In May 2006, sales of robotic vacuums topped two million. In 2007, robotic pool cleaners and window washers gain popularity and “ASIMO,” a humanoid robot developed by Honda, ran at 4 miles per hour, astounding Americans. As of January 2009, 4.5 million domestic robots have been sold. According to the United Nations World Robotics Survey, over a third of all robots are being developed to entertain humans, rather than perform slave labor for them, so the future of robotics may be in developing a more human-like robot to be our companions and friends, rather than emotionless laborers.

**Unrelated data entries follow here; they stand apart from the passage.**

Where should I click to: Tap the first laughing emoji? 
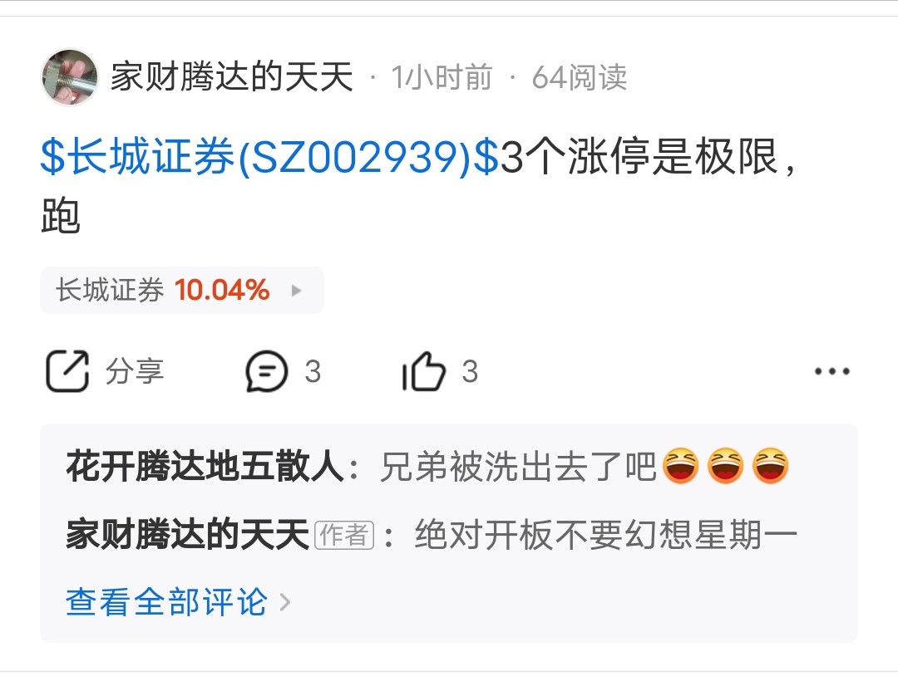680,465
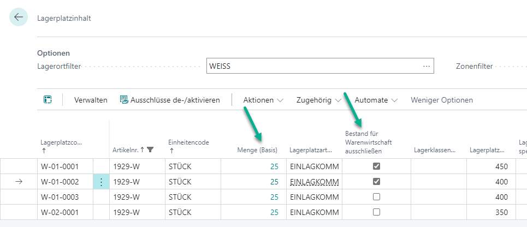Click Weniger Optionen in the action bar

point(442,100)
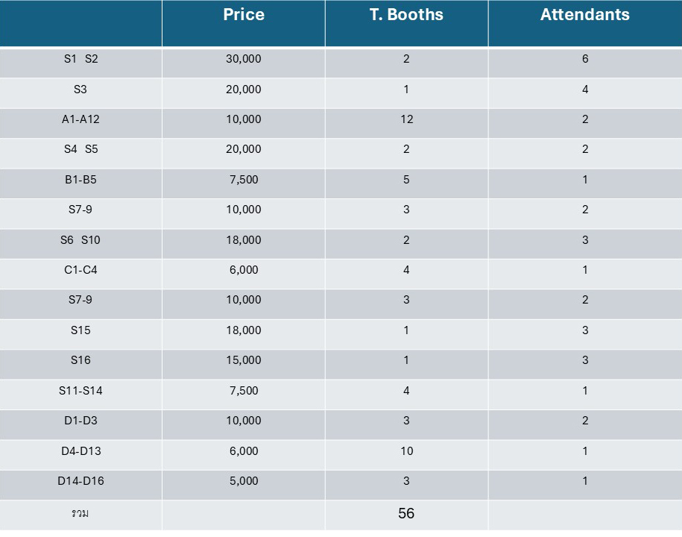This screenshot has width=682, height=537.
Task: Select the Attendants column header
Action: click(585, 15)
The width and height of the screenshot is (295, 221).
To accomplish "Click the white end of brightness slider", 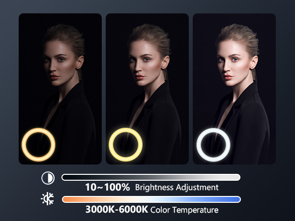I will pos(234,177).
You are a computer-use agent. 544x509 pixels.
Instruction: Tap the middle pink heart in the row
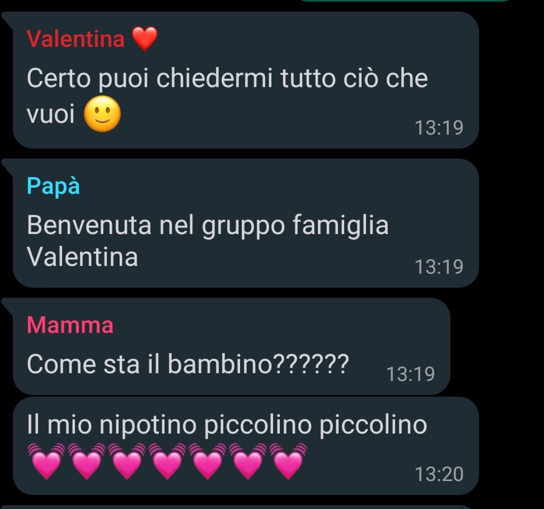click(x=167, y=461)
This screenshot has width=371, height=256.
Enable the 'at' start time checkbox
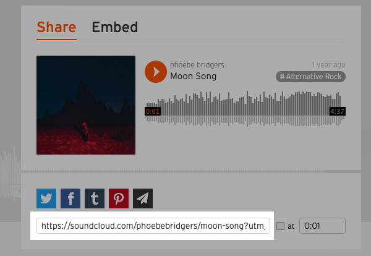(x=280, y=226)
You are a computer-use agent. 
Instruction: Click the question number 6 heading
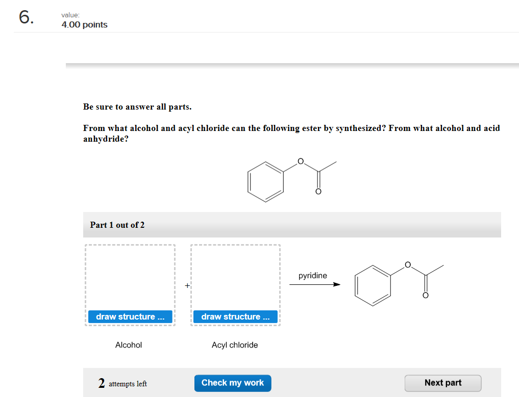click(24, 17)
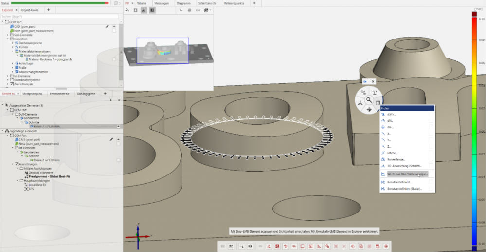This screenshot has width=486, height=252.
Task: Switch to the Diagramm tab
Action: click(183, 3)
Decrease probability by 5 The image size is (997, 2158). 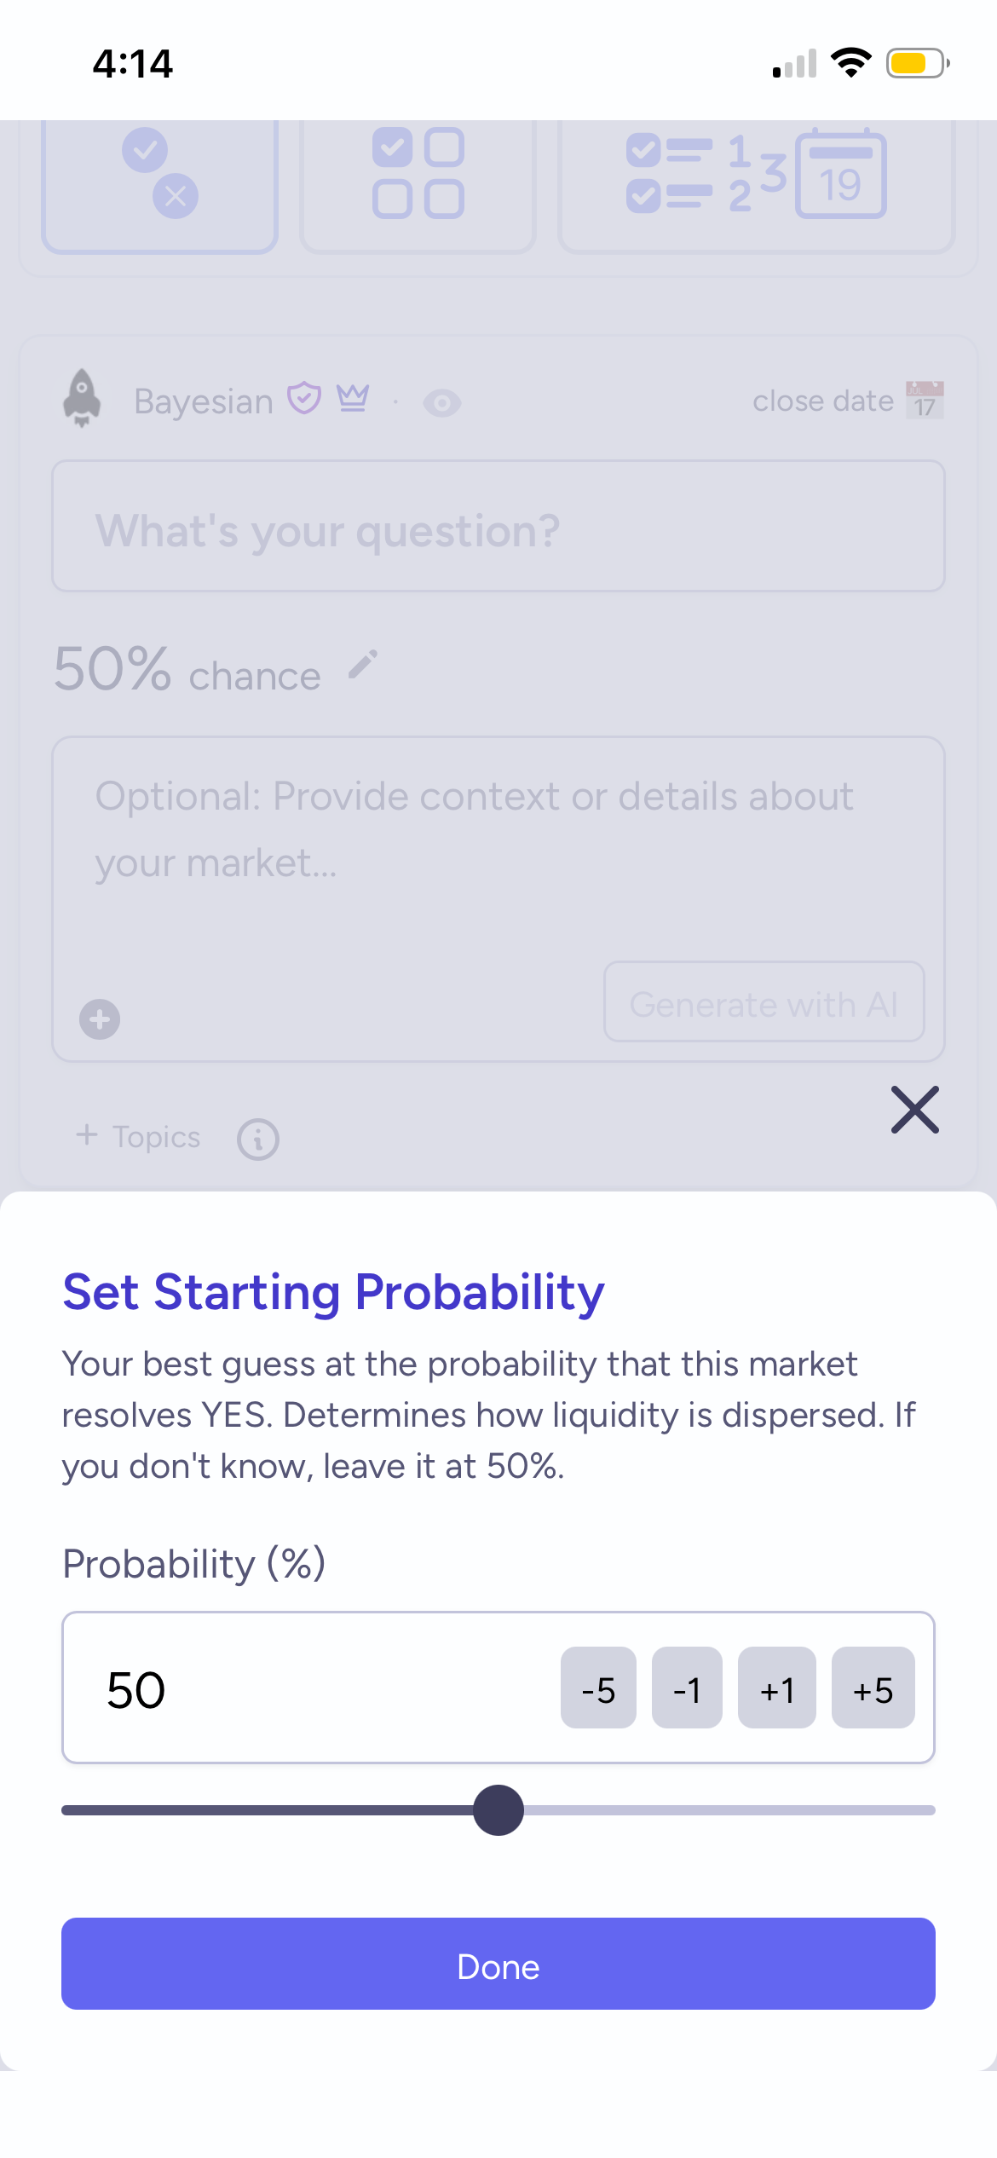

Motor vehicle production is one area where robotics automation is already being used. Yet imagine a world where we can read, have a glass of wine, talk freely on our cell phones or take a nap while our personal automobile drives itself from our workplace to our doorstep. Or perhaps we’ll abandon the wheeled prototypes altogether and kick back in our personal flying car like numerous science fiction films predict. So how far are we from such a future? Well, in 2007, the US Defense Advanced Research Project Agency had 83 robotic system vehicles driving through a 60-mile urban course, navigating around other vehicles, pedestrians and obstacles; all without incident. Just three years ago, robotic vehicles couldn’t even drive straight across the wide-open desert without crashing. “The robotics industry is developing in much the same way the computer business did thirty years ago,” Microsoft founder Bill Gates observed.

More than one million industrial robots can be found in the workforce already, although nearly half of them are in Japan. The US has just 15% of the world’s working robots, with half of them employed at US auto plants (1 for every 10 human workers). Last year, there were 3,000 underwater recovery robots, 2,300 demolition robots, 1,600 surgical robots, 1,000 postal service robots and 12,500 domestic cleaning robots (which include vacuum robots and lawn mower robots). With improvements in method and affordability of vision sensors, intelligent robots will soon be working as product inspectors. Hospitals are rapidly incorporating autonomous robots into their staff, enlisting them to maneuver around hospitals, delivering tools or cleaning rooms. The future of robotics will ask the question, “What jobs do we have a shortage of? What jobs are undesirable for human workers? What jobs could benefit from programmable precision, accuracy and speed associated with robotics technology? What jobs can we alleviate to make way for more enjoyable tasks?”

We’re also likely to see the future of robotics unveil itself through private businesses before we find automated robotics in our own homes. For instance, the earliest robots sat in a boat and played music for restaurant goers in 1206 AD. More recently, a new Hong Kong restaurant called “Robot Kitchen” catches attention with a humanoid robot waiter that seats guests, takes orders via a touch-screen menu on his stomach and then returns with the correct items. “Kanji,” another Japanese android that was developed at the University of Tokyo, can wash dishes, pour tea and prepare several basic meals. More novelties are bound to come in the future.